" Zofia,
Je te regarde dormir et Dieu que tu es belle. Tu te retournes dans cette dernière nuit où tu frissonnes, je te serre contre moi, je pose mon manteau sur toi, j'aurais voulu pouvoir en mettre un sur tous tes hivers. Tes traits sont tranquilles, je caresse ta joue, et, pour la première fois de mon existence, je suis triste et heureux à la fois.
C'est la fin de notre moment, le début d'un souvenir qui durera pour moi l'éternité. Il y avait en chacun de nous tant d'accompli et tant d'inachevé quand nous étions réunis.
Je partirai au lever du jour, je m'éloignerai pas à pas, pour profiter encore de chaque seconde de toi, jusqu'à l'ultime instant. Je disparaîtrai derrière cet arbre pour me rendre à la raison du pire. En les laissant m'abattre, nous sonnerons la victoire des tiens et ils te pardonneront, quelles que soient les offenses. Rentre, mon amour, retourne dans cette maison qui est la tienne et qui te va si bien. J'aurais voulu toucher les murs de ta demeure à l'odeur du sel, voir de tes fenêtres les matins qui se lèvent sur des horizons que je ne connais pas, mais dont je sais qu'ils sont les tiens. Tu as réussi l'impossible, tu as changé une partie de moi. Je voudrais désormais que ton corps me recouvre et ne plus jamais voir la lumière du monde autrement que par le prisme de tes yeux.

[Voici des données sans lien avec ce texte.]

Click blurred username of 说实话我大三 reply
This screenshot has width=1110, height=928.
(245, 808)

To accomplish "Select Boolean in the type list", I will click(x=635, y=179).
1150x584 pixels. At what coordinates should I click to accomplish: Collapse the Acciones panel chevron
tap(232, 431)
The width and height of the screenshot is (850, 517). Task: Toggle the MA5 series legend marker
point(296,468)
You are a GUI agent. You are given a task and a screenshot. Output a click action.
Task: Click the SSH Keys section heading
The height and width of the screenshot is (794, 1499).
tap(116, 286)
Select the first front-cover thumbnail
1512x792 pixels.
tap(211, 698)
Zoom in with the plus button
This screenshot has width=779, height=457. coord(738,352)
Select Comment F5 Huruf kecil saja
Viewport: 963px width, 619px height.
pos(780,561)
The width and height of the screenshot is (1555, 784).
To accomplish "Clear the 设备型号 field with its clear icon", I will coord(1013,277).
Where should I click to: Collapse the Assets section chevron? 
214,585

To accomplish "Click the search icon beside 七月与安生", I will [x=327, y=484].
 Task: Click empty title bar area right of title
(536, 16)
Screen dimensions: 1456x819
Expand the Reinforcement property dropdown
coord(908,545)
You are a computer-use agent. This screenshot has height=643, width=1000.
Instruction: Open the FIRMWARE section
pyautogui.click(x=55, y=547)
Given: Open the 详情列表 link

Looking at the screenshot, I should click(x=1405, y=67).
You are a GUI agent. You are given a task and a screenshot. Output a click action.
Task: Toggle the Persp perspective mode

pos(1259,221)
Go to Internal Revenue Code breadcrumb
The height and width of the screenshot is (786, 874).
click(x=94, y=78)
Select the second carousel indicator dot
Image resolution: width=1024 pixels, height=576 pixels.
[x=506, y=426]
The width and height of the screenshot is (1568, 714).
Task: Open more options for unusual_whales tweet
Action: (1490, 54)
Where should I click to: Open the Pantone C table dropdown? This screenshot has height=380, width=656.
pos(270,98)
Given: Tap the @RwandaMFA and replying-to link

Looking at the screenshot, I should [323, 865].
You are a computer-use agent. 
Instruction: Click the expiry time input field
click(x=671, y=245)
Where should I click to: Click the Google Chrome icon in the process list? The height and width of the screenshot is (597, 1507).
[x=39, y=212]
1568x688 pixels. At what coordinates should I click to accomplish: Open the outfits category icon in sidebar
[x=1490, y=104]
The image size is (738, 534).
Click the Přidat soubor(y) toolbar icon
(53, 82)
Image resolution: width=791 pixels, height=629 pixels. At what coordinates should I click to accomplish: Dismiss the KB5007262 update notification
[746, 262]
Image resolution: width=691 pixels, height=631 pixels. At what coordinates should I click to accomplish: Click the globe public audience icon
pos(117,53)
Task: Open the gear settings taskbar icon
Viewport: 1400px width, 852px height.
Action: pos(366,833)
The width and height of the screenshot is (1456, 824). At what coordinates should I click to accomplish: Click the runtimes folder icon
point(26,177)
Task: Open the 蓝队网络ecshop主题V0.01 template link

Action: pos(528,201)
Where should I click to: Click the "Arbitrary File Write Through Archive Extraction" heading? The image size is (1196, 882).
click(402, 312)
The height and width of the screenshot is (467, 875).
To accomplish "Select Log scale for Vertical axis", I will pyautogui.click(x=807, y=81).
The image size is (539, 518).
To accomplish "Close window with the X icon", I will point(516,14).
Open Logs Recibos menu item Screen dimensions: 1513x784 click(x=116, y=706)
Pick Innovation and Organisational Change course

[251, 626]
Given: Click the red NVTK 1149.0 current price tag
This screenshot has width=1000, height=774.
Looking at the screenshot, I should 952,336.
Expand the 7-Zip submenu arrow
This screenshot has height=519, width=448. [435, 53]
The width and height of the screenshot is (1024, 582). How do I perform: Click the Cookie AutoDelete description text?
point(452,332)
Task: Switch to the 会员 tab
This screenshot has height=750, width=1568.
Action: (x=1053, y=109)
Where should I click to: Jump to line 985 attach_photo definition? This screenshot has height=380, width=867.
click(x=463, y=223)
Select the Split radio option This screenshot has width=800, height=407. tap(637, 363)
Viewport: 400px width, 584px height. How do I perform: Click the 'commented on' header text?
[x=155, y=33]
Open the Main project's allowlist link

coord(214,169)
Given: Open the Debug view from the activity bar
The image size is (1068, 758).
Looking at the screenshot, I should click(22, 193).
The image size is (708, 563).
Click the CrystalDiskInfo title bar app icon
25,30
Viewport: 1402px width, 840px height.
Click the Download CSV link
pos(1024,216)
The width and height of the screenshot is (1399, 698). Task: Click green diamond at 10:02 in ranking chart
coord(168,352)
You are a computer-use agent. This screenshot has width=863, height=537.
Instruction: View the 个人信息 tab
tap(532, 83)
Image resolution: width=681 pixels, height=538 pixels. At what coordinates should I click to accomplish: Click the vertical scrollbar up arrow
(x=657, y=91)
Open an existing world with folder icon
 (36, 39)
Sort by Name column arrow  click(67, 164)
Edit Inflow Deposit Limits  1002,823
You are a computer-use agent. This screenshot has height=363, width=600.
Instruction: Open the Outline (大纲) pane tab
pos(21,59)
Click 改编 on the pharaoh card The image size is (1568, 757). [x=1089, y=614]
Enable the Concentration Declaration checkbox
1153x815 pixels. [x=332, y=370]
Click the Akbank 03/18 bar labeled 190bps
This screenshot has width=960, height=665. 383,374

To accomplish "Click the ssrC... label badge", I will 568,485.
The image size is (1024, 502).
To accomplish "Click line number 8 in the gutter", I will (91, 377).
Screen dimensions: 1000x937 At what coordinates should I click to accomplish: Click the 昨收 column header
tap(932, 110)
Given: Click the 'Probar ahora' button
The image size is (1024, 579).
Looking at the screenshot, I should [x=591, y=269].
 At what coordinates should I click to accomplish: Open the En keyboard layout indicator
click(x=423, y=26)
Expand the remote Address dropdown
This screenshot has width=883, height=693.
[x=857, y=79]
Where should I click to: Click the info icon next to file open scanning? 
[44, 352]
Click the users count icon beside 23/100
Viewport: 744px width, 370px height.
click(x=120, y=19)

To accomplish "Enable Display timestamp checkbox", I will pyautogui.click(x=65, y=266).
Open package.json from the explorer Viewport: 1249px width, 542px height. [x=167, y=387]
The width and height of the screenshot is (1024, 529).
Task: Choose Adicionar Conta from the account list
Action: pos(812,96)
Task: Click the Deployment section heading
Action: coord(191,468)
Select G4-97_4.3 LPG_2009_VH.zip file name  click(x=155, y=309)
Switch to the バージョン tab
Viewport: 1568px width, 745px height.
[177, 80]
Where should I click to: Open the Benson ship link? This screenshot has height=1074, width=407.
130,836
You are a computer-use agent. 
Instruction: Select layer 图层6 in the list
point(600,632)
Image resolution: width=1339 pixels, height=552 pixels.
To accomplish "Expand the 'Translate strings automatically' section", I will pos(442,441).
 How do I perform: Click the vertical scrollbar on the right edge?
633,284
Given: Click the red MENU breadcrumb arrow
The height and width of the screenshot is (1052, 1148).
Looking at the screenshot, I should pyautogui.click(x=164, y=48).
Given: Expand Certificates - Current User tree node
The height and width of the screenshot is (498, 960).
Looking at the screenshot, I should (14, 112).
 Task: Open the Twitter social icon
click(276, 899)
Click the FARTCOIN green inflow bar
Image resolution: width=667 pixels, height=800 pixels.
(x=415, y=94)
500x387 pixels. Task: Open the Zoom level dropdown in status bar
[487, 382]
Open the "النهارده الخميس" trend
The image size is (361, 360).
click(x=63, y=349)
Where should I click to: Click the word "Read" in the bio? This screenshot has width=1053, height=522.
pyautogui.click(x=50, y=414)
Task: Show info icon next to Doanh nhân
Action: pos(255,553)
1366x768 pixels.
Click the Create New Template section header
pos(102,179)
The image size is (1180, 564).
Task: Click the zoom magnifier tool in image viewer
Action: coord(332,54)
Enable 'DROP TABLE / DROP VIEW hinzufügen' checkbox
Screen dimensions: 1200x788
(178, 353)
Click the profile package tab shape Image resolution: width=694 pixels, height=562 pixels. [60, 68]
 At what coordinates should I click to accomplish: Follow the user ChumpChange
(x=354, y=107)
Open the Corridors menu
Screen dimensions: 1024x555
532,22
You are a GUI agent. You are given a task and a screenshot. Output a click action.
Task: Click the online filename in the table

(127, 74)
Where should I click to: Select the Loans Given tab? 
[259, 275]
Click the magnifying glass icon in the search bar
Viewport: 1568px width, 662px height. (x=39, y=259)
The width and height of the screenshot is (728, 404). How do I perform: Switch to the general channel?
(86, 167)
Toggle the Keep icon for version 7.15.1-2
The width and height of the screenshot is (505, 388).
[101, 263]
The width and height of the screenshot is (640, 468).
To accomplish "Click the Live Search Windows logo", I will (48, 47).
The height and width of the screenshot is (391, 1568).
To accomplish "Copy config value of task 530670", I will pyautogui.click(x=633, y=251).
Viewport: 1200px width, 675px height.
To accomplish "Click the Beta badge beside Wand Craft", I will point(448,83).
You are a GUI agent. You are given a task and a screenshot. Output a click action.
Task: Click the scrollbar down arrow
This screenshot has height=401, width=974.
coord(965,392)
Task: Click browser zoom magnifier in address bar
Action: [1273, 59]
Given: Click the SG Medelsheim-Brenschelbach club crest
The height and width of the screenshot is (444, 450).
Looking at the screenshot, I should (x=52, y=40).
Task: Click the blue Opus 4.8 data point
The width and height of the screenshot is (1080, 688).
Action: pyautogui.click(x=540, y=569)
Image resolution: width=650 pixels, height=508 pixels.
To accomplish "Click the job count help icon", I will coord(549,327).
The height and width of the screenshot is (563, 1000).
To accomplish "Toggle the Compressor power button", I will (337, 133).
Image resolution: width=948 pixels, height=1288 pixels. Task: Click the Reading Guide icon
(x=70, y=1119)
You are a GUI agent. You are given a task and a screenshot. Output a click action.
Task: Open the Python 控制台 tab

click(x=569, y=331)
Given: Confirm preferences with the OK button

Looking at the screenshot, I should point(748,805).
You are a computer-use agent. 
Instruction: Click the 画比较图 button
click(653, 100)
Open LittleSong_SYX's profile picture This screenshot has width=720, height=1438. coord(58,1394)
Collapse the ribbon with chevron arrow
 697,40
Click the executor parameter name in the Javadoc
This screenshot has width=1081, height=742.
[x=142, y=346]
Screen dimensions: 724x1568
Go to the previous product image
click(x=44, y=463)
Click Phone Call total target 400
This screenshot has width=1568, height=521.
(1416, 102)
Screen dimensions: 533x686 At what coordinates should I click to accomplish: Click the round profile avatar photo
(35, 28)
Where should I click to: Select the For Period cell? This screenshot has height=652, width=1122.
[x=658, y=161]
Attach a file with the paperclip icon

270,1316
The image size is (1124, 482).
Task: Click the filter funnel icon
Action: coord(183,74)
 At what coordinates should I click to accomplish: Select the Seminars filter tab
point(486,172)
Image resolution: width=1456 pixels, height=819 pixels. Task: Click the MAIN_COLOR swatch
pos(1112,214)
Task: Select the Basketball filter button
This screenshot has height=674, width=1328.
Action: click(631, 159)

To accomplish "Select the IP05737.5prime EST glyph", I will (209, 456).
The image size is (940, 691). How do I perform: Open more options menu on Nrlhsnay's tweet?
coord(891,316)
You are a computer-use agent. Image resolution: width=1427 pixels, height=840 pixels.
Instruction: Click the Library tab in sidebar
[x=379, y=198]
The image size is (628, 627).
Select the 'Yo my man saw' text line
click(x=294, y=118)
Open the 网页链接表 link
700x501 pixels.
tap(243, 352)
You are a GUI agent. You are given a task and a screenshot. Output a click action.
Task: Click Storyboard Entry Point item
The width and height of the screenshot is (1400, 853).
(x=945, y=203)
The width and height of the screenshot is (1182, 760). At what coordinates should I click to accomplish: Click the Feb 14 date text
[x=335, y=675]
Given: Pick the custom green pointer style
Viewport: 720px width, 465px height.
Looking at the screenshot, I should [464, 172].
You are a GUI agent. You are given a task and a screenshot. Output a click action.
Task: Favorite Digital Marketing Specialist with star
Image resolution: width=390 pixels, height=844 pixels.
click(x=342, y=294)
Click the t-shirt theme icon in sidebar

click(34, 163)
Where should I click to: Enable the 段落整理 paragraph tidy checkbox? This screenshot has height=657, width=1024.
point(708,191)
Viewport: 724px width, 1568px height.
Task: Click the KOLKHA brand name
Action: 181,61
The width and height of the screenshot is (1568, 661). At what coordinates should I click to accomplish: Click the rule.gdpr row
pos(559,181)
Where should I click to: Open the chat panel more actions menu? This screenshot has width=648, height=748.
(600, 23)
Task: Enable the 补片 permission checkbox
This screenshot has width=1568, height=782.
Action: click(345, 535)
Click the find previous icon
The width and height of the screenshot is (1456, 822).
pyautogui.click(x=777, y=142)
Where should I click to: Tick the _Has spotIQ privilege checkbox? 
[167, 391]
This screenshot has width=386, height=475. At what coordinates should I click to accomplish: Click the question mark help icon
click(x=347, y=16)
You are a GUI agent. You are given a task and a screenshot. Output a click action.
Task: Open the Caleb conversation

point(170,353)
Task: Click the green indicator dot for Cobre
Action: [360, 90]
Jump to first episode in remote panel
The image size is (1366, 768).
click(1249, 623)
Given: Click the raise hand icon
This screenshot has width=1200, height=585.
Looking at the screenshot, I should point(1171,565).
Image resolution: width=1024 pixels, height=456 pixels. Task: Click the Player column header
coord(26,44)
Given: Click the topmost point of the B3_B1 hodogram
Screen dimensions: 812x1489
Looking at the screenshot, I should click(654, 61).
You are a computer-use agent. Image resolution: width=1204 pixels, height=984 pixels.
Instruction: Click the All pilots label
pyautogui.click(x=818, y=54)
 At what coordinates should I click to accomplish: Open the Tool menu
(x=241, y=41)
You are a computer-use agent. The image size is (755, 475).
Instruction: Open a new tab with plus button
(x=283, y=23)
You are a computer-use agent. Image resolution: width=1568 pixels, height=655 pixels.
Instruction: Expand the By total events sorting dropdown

Là où tu n'existes pas, je n'existe plus. Nos mains ensemble en inventaient une à dix doigts; la tienne en se posant sur moi devenait mienne, si justement que, lorsque tes yeux se fermaient, je m'endormais.
Ne sois pas triste, personne ne pourra voler nos souvenirs. Il me suffit désormais de fermer mes paupières pour te voir, cesser de respirer pour sentir ton odeur, me mettre face au vent pour deviner ton souffle. Alors écoute: où que je sois, je devinerai tes éclats de rire, je verrai les sourires dans tes yeux, j'entendrai les éclats de ta voix. Savoir simplement que tu es là, quelque part sur cette terre sera, dans mon enfer, mon petit coin de paradis.
Tu es mon Bachert,
Je t'aime
Lucas "
(Marc Lévy, Sept jours pour une éternité)
Cette lettre n’a fait que renforcé mon amour envers ce roman de Marc Lévy. Sept jours pour une éternité ou le combat entre Dieu et le Diable sur terre. Le thème est récurent mais la rencontre entre cet ange et ce démon apporte un nouveau dynamisme. Lucas est froid, prêt à tout pour raviver la souffrance dans les yeux des hommes qu’il rencontre. Quant à Zofia, elle incarne l’ange parfait, désireuse de soulager les peines de tous. Alors, lorsqu’ils se rencontrent sans savoir qui ils sont, ils se heurtent à leur véritable opposé. Ce roman a ce quelque chose de particulier qui permet au lecteur de se lier aux personnages et ainsi de les voir évoluer l’un et l’un mais surtout l’un avec l’autre.
Mon cœur d’artichaut n’a pu que fondre devant la légende utilisée par Marc Lévy dans ce roman : le bachert (ou bashert). Suivant son étymologie, le Bashert signifie « destin ». Il apparaît dans le Talmud, qui est le texte fondateur de la religion juive. Il y est dit que 46 jours avant la naissance d’un enfant, Dieu fait entendre sa voix et désigne la personne qui sera considérée comme son âme sœur.
Les mythes liés aux âmes soeurs sont très nombreux et sont apparus très tôt dans la littérature puisqu’on peut trouver des légendes dans les œuvres de Platon par exemple. Dans son œuvre Le Banquet, Platon énonce sa théorie des âmes sœurs selon laquelle les hommes étaient tous androgynes au début de leurs existences. Ils avaient chacun 2 têtes, 4 mains et 4 jambes, vous l’aurez compris, ils avaient tout en double. Cependant, ils voulurent attaquer les Dieux, et ces derniers, pour les punir, décidèrent de les séparer et donc de les couper en deux pour qu’ils passent leurs vies à chercher leurs parties manquantes. La seule marque qu’ils ont de cette ancienne vie est leur nombril, qui marque l’endroit où Apollon a attaché leur peau pour qu’ils aient de nouveau une apparence humaine, malgré leur manque.
Je ne peux que ressentir beaucoup d’expectative face à ces mythes. Peut-être parce qu’ils m’incitent à croire que quelqu’un m’attend quelque part ou peut-être parce qu’ils me font juste imaginer un amour presque utopique. Quelque soit la vérité, s’il y en a une, je ne tiens pas à la connaître. Ce qui donne de l’importance à ces légendes n’est pas la grande part de vérité qu’elles évoquent mais plutôt la place qu’elles autorisent à l’imagination et à l’espoir. Et de ce point de vue, je ne peux qu’être reconnaissante de leur existence.